The dictionary has the Kilotonne, which is a metric prefix applied to a Megagram which is actually a Gigagram as I point out in my essay A Kilotonne is how much in metric? The dictionary lists (with lower case of course) a megabar, megabit, megacurie, megadyne, megahertz, megajoule, megaparsec, megarad, megaton, megavar, megavolt, megawatt, and megaohm, but no Megagram! Clearly the authors of this reference, need to become a bit more acquainted with the metric system in my view. They proudly have listed tonne and kilotonne, but no megatonne, or gigatonne. Both of these nested concatenated prefix “units,” which are megamegagrams or gigamegagrams are seen constantly in reporting about global warming and elsewhere, rather than using Teragrams or Petagrams, which are properly expressed, and devoid of the archaic pre-metric “ton”, which only serves as a thumb to suck, or a skirt to hold are absent. Of course the dictionary also has metric ton and tonne

One day while using public transit to meet with me over brunch, Sven noted a fellow wearing a tee shirt like the one below:

Over the years, there has been a meme of sorts that indicates that spelling is somehow a measure of something that is intellectually indicative about a person. As I’ve pointed out, we have a number of Shakespeare’s signatures, and no two are spelled the same. The two people who wrote this book identify themselves on the dust jacket: “[one]….is a packager who produces popular dictionary and reference books in the fields of science, semantics and medicine” and “[the other]…is an editorial consultant who specializes in religion, foreign languages, place-names, and music.” They both spend an inordinate amount of time defining collective nouns, such as a murder of crows, murmuration of starlings, or a muster of peafowl. These are not exactly precisely defined units or values. The reference is indeed written like what one would expect from specialists in language, who I’m sure can spell, but have no metrology background.
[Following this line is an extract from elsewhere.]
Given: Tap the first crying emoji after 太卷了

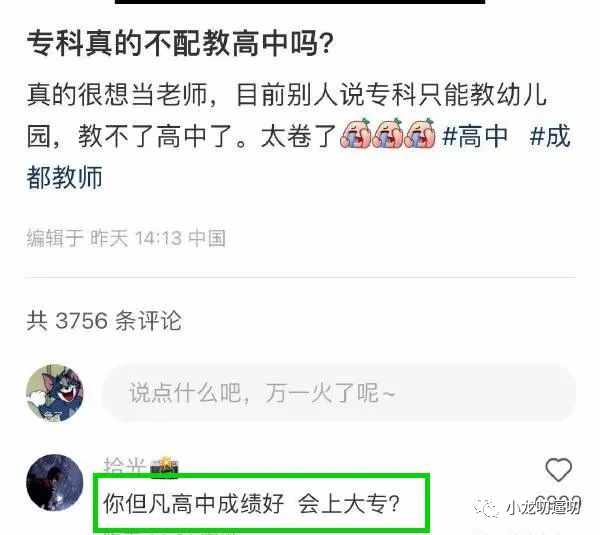Looking at the screenshot, I should tap(355, 134).
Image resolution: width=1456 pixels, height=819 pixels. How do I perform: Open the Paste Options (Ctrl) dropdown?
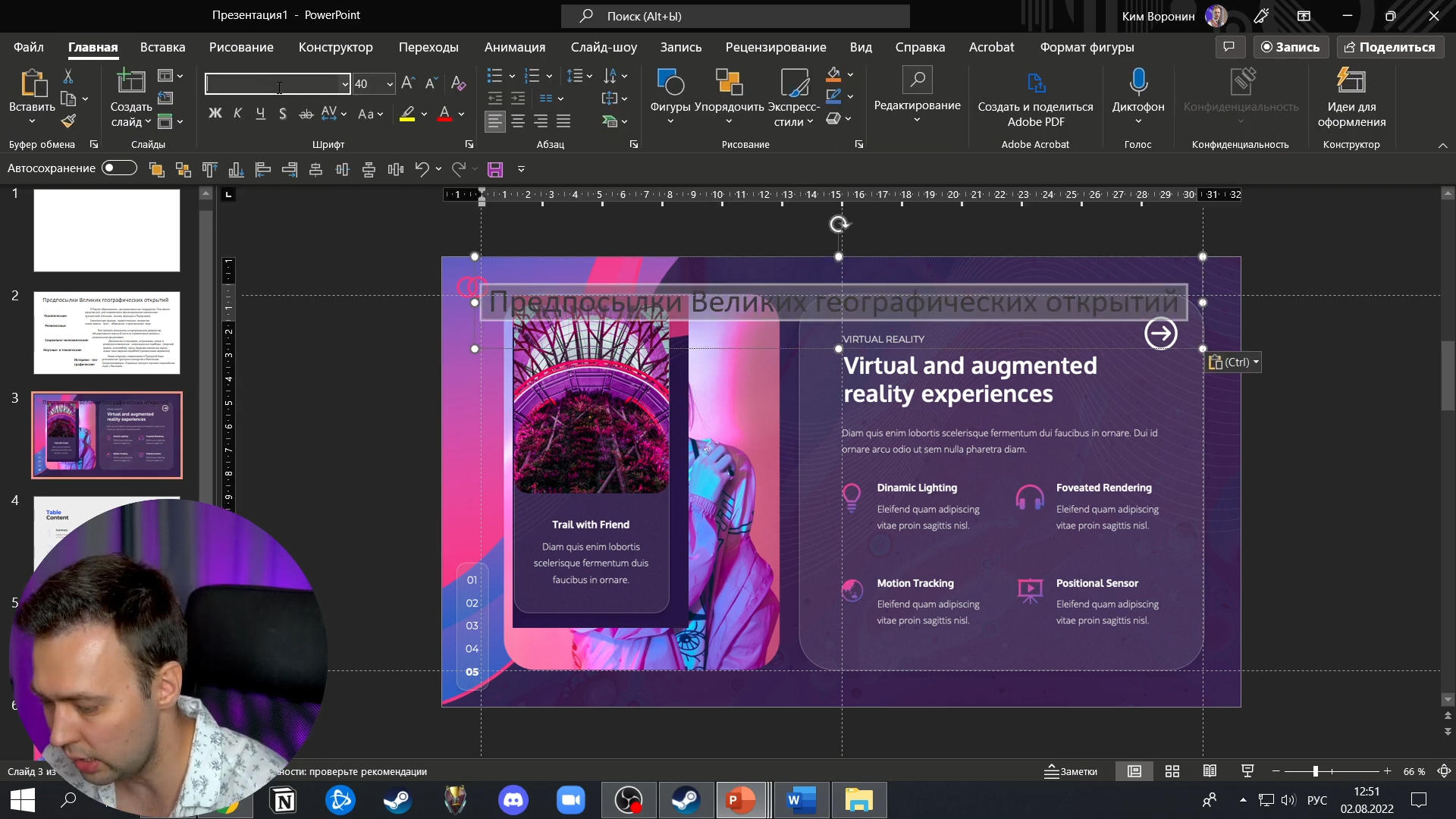point(1234,362)
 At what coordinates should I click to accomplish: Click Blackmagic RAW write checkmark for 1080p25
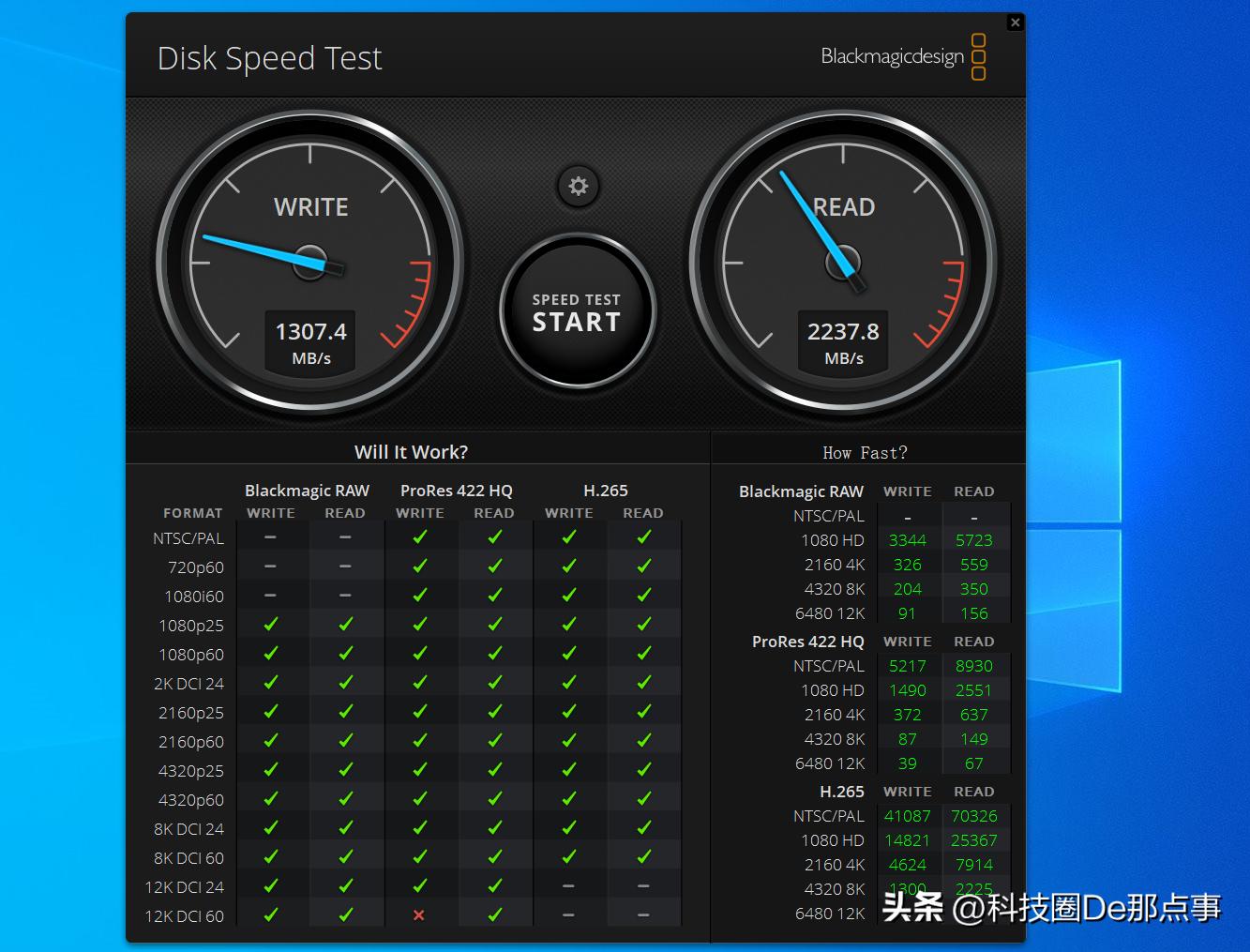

Often people ask me to talk about old archaic pre-metric units, but I have no interest in doing so. There are so many “metric” and “pigfish” sub-optimal units to discuss, and then plead for people stop using; I want to concentrate on them. I encourage people to switch-over to pure efficient metric, without the tonne, micron, angstrom, or other “exceptions.” If you want to know about archaic or obsolete units that no one has ever heard of, consult John Quincy Adams. Relating numbers in the most meaningful manner possible begins with good streamlined metric usage.